◆ What you need to do ◆
Report every line in the records below that holds the word "agent".

◆ Data listing ◆
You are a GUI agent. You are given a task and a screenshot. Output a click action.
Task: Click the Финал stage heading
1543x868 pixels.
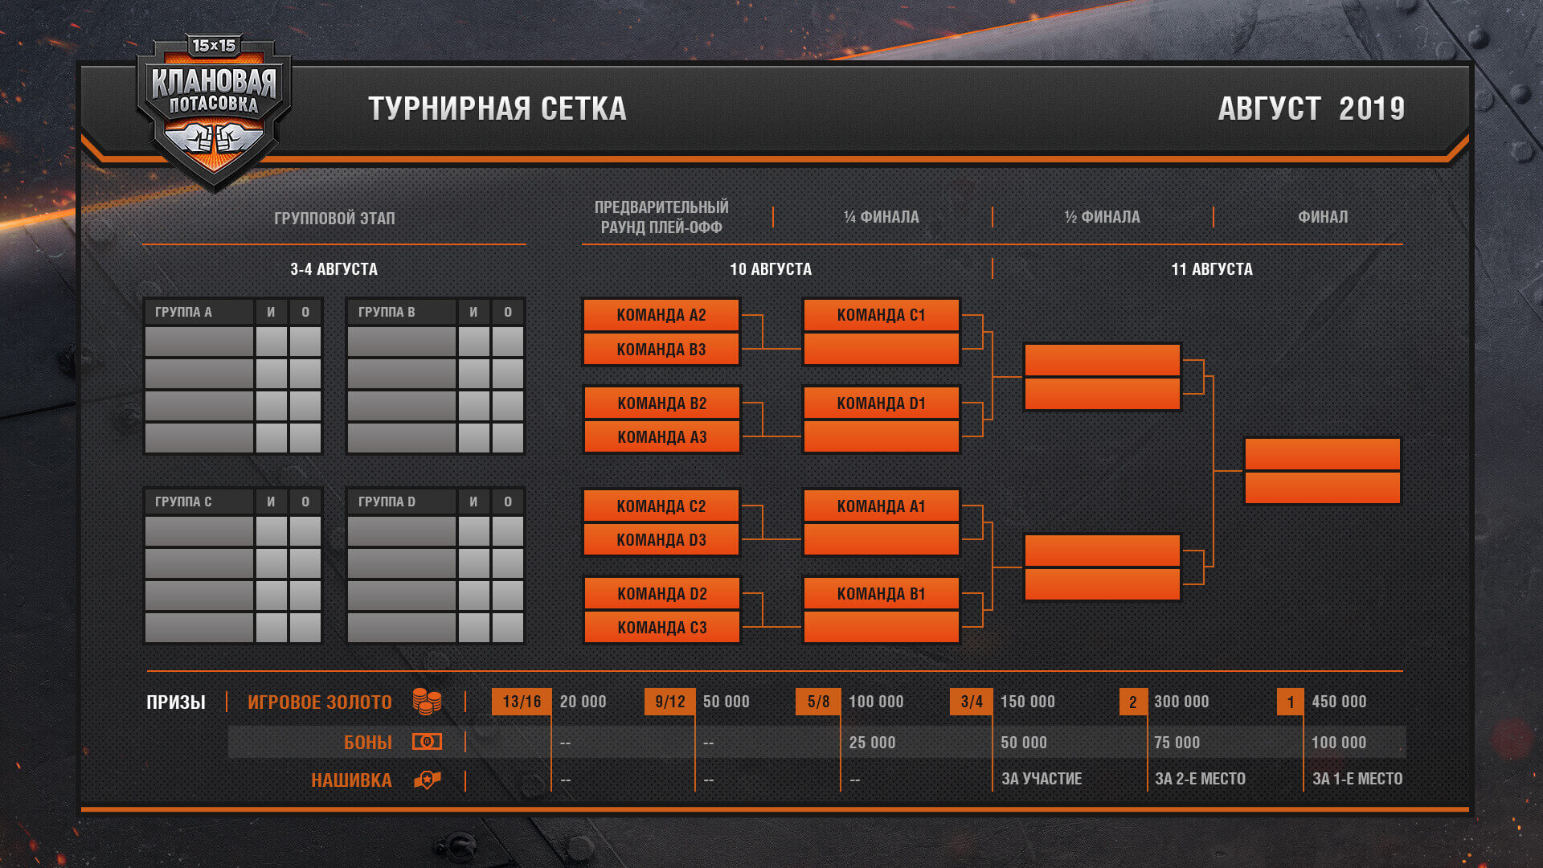click(x=1323, y=217)
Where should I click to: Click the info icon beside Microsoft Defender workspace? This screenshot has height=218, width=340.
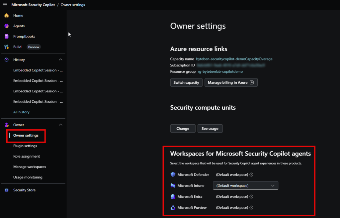251,174
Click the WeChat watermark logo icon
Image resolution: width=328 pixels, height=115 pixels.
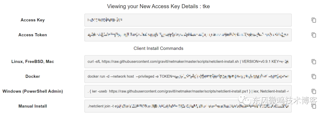[245, 100]
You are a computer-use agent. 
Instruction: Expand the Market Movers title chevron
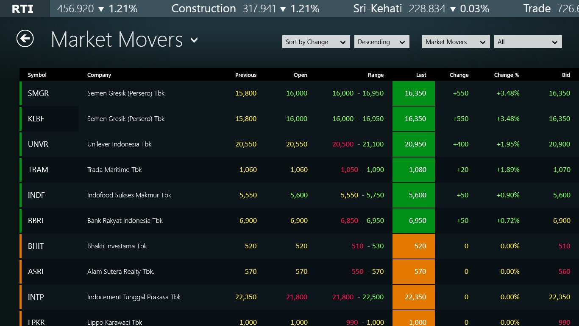click(x=194, y=40)
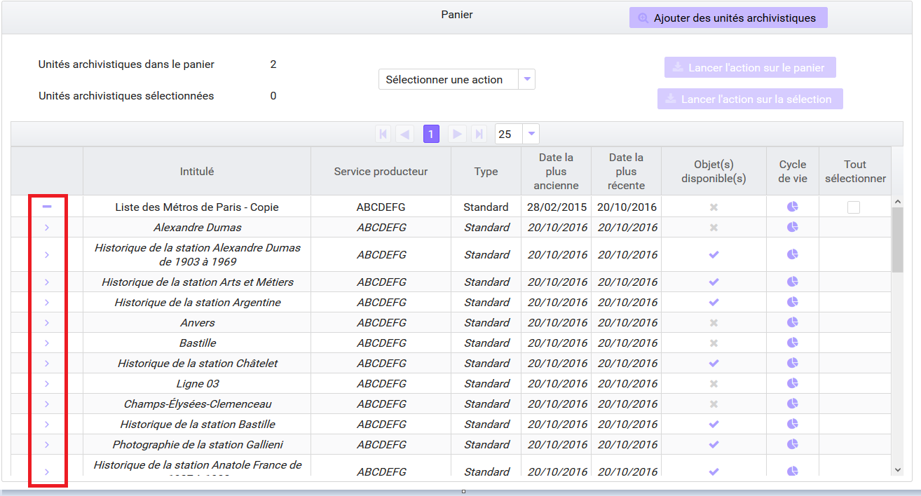The image size is (921, 496).
Task: Open lifecycle icon for Ligne 03
Action: 793,383
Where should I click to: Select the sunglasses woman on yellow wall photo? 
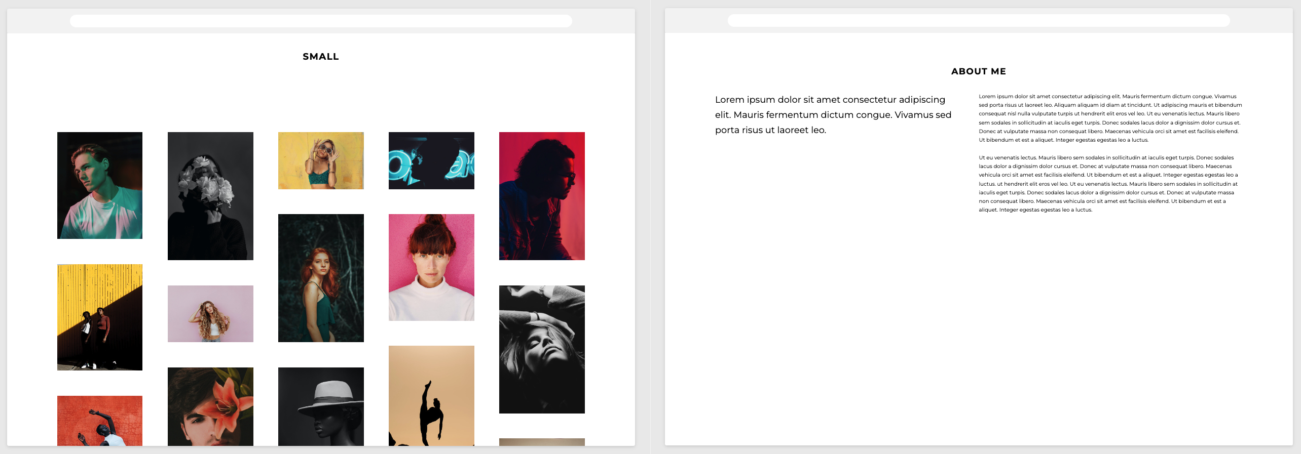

◆ Answer for the task ◆
You are a GUI agent. You are given a task and a screenshot. Output a click action.
You are a computer-use agent. 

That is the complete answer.